*What is required:* All lines from the one containing "Screen dimensions: 1568x698" through the final line of the material below must appear exactly as they are, with nothing else.

*Data provided:*

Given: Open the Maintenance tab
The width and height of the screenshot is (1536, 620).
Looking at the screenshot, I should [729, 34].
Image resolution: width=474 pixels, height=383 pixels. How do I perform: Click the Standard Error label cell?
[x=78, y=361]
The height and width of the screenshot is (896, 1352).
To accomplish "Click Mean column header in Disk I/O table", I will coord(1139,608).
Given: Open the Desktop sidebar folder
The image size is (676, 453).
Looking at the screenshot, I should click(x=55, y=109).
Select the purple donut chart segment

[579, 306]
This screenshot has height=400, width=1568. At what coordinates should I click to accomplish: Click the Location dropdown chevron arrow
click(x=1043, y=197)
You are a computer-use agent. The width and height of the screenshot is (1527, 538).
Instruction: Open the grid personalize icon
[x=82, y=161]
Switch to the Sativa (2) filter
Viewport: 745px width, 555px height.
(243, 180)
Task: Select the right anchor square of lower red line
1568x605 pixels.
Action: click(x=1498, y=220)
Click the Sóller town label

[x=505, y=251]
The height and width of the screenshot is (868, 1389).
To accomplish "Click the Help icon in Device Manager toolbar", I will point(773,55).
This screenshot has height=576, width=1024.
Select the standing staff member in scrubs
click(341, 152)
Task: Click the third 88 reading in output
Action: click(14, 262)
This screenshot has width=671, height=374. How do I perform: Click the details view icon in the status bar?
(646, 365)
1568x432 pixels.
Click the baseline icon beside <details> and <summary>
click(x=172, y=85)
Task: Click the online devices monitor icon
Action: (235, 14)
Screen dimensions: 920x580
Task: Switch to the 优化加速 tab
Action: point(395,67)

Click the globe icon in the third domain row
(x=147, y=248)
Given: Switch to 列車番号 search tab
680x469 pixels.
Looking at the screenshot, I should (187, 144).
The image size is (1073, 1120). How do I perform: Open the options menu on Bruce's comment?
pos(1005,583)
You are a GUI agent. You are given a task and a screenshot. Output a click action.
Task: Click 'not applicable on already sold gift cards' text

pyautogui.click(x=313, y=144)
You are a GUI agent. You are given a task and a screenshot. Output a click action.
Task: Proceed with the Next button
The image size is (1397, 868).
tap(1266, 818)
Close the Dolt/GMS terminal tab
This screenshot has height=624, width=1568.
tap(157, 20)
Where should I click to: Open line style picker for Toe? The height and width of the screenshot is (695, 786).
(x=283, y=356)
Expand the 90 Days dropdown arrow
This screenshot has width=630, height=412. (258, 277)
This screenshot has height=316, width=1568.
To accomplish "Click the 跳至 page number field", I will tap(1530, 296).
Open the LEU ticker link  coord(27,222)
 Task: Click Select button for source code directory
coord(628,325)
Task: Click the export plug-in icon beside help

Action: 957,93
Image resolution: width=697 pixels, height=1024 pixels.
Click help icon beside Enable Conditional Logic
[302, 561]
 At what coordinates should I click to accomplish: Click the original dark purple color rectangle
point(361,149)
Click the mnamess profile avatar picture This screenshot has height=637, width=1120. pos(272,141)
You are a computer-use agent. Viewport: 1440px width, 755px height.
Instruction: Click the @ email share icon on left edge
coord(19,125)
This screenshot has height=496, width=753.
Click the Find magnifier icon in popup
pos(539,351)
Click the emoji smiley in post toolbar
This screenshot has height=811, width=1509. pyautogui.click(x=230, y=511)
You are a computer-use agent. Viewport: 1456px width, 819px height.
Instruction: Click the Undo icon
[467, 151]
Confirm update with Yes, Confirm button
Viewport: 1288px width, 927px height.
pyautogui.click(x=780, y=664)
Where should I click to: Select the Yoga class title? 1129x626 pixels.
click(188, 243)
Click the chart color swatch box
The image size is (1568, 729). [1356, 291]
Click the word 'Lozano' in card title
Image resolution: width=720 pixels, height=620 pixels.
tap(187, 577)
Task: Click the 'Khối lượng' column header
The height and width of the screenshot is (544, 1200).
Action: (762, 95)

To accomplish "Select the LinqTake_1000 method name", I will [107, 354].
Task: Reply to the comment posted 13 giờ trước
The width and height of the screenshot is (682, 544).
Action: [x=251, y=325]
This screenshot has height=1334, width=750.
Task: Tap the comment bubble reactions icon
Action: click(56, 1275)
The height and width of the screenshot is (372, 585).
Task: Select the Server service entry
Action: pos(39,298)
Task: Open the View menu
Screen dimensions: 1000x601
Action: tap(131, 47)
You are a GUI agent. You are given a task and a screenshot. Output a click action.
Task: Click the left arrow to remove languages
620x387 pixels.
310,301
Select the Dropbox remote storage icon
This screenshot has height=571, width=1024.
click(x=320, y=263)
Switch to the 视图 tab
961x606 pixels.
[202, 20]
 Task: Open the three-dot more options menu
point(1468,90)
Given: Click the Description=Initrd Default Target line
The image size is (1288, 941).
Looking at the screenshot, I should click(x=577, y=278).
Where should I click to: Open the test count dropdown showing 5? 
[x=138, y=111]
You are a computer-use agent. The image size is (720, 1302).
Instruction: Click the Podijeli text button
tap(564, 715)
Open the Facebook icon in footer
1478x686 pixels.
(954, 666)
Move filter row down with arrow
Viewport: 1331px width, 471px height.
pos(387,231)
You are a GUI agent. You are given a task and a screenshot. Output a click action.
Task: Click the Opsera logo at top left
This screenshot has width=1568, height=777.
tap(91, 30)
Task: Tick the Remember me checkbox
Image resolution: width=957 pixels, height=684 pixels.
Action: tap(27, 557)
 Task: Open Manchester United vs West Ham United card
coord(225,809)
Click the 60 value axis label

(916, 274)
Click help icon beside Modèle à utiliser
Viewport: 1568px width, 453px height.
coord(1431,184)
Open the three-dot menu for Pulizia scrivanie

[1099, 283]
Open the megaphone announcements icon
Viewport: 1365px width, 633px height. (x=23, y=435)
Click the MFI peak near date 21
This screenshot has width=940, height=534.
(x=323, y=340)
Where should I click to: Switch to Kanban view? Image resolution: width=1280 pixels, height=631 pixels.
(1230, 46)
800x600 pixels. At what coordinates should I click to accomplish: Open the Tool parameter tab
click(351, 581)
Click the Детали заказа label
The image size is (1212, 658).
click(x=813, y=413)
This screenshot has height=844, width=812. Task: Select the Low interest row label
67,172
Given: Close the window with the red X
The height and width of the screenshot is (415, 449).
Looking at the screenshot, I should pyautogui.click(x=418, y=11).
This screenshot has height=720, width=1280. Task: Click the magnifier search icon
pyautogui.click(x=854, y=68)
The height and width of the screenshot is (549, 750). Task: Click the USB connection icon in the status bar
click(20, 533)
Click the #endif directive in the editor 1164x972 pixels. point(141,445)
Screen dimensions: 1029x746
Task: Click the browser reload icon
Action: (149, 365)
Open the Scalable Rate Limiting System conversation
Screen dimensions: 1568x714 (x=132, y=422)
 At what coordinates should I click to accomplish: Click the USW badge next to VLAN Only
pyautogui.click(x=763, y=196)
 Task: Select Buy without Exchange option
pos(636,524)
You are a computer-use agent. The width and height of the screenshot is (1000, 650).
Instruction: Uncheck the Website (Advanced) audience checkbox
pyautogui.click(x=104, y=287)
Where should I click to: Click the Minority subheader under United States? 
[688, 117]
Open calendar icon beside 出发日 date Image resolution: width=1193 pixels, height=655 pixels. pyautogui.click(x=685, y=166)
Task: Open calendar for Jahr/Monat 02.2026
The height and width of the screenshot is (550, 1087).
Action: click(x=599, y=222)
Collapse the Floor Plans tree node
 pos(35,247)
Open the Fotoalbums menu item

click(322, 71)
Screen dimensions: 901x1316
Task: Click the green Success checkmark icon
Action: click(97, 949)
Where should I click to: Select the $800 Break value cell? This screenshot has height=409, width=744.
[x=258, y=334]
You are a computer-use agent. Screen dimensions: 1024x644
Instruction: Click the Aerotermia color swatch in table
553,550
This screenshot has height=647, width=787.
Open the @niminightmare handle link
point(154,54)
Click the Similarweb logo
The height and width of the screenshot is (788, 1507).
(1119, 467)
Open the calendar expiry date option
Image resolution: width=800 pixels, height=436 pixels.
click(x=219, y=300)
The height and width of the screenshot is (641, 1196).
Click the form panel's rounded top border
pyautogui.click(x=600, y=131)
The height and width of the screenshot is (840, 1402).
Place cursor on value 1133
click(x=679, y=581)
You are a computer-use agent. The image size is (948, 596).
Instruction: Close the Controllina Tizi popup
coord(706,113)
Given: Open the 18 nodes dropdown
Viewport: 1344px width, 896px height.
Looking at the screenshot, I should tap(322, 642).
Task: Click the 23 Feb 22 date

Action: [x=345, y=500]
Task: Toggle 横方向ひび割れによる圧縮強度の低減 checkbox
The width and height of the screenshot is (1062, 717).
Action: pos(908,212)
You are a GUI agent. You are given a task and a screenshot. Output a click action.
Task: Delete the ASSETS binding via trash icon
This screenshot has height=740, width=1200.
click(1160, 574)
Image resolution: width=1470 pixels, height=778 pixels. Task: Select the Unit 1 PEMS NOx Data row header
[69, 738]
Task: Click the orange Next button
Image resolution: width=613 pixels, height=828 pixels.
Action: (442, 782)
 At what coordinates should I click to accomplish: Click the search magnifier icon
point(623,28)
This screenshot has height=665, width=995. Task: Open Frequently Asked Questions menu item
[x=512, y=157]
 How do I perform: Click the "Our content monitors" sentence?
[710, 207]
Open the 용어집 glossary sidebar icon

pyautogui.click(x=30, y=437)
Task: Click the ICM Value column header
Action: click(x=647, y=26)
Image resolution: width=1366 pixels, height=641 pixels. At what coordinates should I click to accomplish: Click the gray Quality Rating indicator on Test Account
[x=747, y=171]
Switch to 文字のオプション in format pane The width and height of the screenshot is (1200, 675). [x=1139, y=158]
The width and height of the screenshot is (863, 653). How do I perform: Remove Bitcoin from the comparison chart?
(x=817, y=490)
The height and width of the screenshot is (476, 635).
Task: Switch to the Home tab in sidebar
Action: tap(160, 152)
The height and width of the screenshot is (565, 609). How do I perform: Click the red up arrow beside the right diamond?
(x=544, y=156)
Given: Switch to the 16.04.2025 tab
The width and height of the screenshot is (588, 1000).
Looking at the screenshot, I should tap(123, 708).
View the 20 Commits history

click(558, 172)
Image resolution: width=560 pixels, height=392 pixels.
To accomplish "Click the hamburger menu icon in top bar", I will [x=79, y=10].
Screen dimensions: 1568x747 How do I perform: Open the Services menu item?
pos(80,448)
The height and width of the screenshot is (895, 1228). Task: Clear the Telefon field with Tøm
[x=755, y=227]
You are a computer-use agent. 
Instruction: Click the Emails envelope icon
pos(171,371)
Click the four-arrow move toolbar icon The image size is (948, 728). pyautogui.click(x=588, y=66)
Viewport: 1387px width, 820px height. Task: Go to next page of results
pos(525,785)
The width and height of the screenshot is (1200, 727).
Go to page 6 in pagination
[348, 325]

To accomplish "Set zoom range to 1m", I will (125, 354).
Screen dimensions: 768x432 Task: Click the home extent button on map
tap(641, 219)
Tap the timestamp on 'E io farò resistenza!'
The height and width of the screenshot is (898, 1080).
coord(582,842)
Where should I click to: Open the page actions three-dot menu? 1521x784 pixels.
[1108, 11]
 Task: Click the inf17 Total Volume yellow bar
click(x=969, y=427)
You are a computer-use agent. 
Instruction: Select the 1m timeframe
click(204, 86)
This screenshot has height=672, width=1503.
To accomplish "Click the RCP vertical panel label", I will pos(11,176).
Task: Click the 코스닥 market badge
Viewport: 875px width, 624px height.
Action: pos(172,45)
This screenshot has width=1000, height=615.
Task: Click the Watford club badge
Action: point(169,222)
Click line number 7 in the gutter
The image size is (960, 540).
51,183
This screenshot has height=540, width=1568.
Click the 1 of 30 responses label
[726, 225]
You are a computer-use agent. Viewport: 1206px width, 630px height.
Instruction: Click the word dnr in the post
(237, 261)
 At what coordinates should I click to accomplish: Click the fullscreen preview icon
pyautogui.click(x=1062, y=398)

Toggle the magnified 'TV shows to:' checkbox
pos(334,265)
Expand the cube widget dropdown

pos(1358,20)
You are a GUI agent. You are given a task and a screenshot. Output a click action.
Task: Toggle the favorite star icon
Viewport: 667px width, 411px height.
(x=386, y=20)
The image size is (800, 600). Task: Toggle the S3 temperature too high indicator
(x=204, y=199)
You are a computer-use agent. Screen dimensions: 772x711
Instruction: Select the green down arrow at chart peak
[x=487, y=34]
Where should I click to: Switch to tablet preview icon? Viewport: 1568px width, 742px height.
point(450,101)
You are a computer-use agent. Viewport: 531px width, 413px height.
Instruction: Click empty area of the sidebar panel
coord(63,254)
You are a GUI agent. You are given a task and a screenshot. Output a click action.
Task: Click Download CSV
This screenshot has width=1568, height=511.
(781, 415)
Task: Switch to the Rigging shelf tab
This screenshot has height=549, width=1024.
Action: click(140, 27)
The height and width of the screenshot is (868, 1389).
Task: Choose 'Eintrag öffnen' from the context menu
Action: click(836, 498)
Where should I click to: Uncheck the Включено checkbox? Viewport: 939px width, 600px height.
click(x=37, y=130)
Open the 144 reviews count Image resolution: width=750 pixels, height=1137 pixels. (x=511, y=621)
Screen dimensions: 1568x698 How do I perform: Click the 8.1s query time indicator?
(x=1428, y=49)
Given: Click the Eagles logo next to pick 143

*Answer to the exercise:*
Screen dimensions: 1568x698 How do I perform: Click the 8.1s query time indicator?
(x=1428, y=49)
Given: Click the Eagles logo next to pick 143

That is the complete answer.